Ferkans — Interactive Telecom Tutor

The Three Primitives Behind ByzSecAgg

Section 11.1 established the problem: combine Bonawitz-style information-theoretic privacy with active Byzantine defense. The CommIT-group ByzSecAgg protocol (Jahani-Nezhad, Maddah-Ali, Caire 2023) composes three primitives developed earlier in this book:

Ramp secret sharing (Chapter 3 §3.4): each user's gradient is shared as a ramp $(t_1, t_2, n - 1)$ -scheme with width $g = t_2 - t_1$ . This gives $g$ -fold smaller shares than Shamir while preserving privacy against $t_1$ colluders.
Polynomial-coded distance computation (Chapter 5, adapted): pairwise distances $\|\mathbf{g}_i - \mathbf{g}_j\|^2$ are computed on shares via polynomial codes, letting the server detect outliers (Byzantine gradients) without learning individual values.
Vector commitments (cryptographic primitive): each user commits to its gradient before sharing, allowing the server to verify integrity (no shares can be modified after commitment).

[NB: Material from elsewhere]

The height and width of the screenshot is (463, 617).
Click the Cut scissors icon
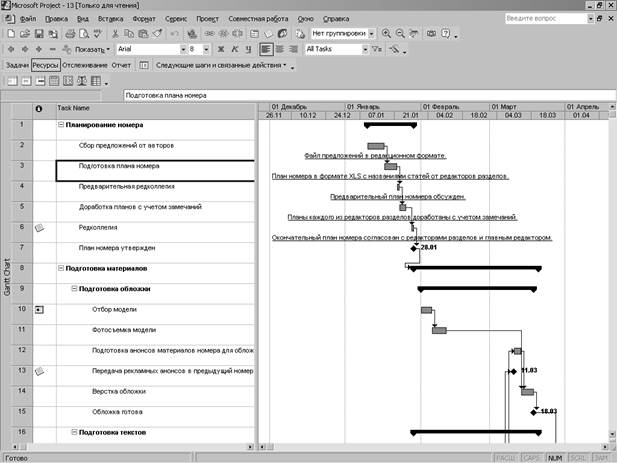pyautogui.click(x=116, y=33)
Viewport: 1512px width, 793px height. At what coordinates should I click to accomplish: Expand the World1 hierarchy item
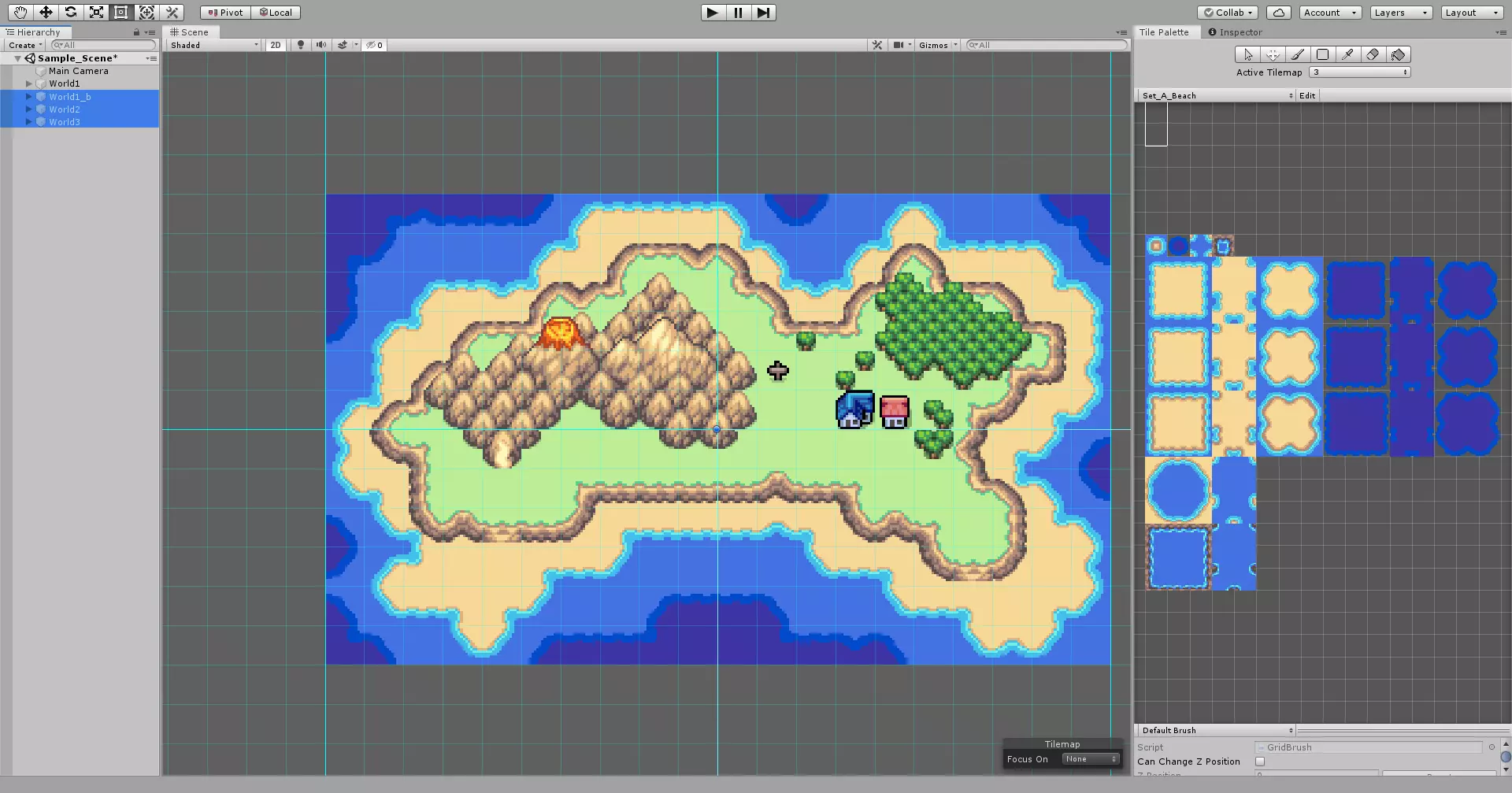[x=29, y=83]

The point is that ByzSecAgg is modular: each primitive has a clean interface, and the composition delivers a protocol with all the properties. Section 11.2 specifies the protocol; §11.3 explains the coded outlier detection in detail; §11.4 analyzes the resulting communication complexity.

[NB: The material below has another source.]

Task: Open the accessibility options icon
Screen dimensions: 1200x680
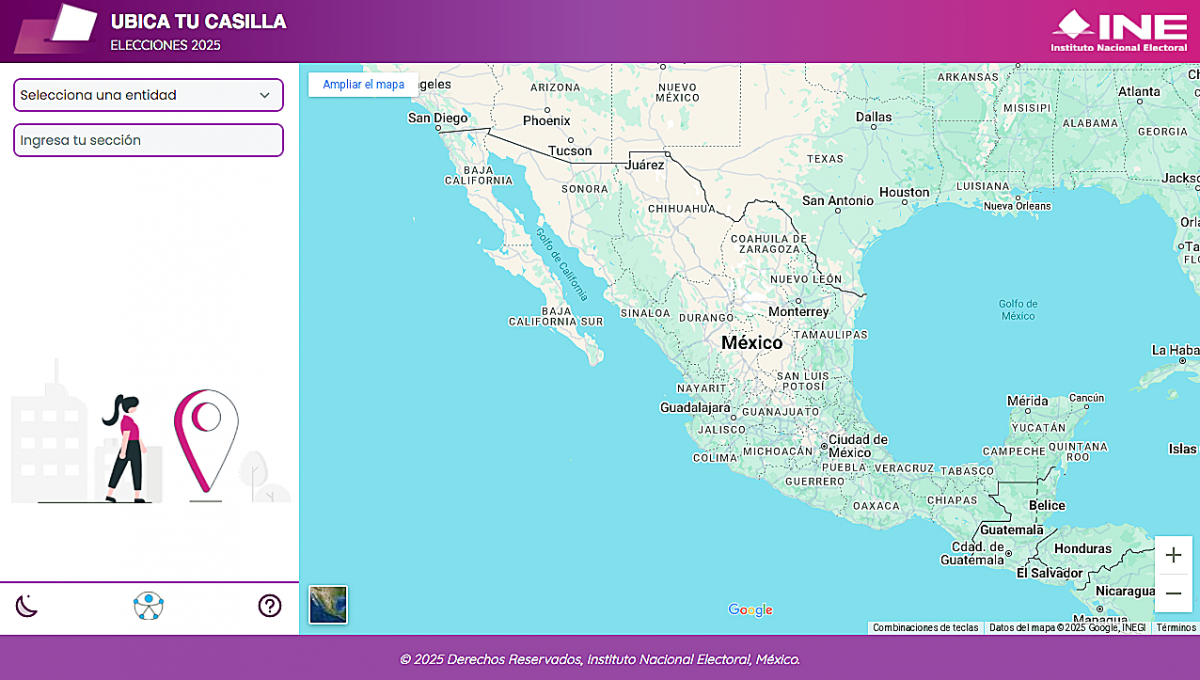Action: click(x=149, y=606)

🎓CommIT Contribution(2023)

ByzSecAgg: Byzantine-Resilient Secure Aggregation

T. Jahani-Nezhad, M. A. Maddah-Ali, G. Caire — IEEE Journal on Selected Areas in Information Theory

ByzSecAgg, a CommIT-group contribution by Tayyebeh Jahani-Nezhad, Mohammad Ali Maddah-Ali, and Giuseppe Caire, is a federated-learning aggregation protocol that provides:

Information-theoretic privacy against any coalition of $T$ users (or server + colluding users).
Byzantine resilience against any $B$ malicious users sending arbitrarily corrupted gradients.
Communication complexity $O(n \log n + Bd)$ — asymptotically much better than prior Byzantine- resilient + private schemes.

Key technical contributions:

Ramp secret sharing for gradients. Each user's gradient is split via a $(t_1, t_2, n-1)$ -ramp scheme with $t_1 = T$ (privacy threshold) and $t_2 = T + 2B + 1$ (reconstruction with Byzantine error correction). The ramp width $g = t_2 - t_1 = 2B + 1$ gives $(2B+1)$ -fold smaller shares than Shamir.
Coded distance computation. Pairwise Euclidean-distance scores between users are computed on shares using polynomial-code evaluation (Chapter 5 framework, generalized to quadratic functions via Lagrange-coded computing). The server obtains all pairwise distance scores without learning individual gradients.
Outlier detection via distance aggregation. The server uses the distance scores to identify Byzantine users (those with abnormal distance profiles). Krum-style filtering operates on the coded distances, not on plaintext gradients — preserving privacy.
Vector commitment for integrity. Each user broadcasts a Merkle / Pedersen commitment to its gradient before sharing. This prevents Byzantine users from modifying shares after the protocol has begun.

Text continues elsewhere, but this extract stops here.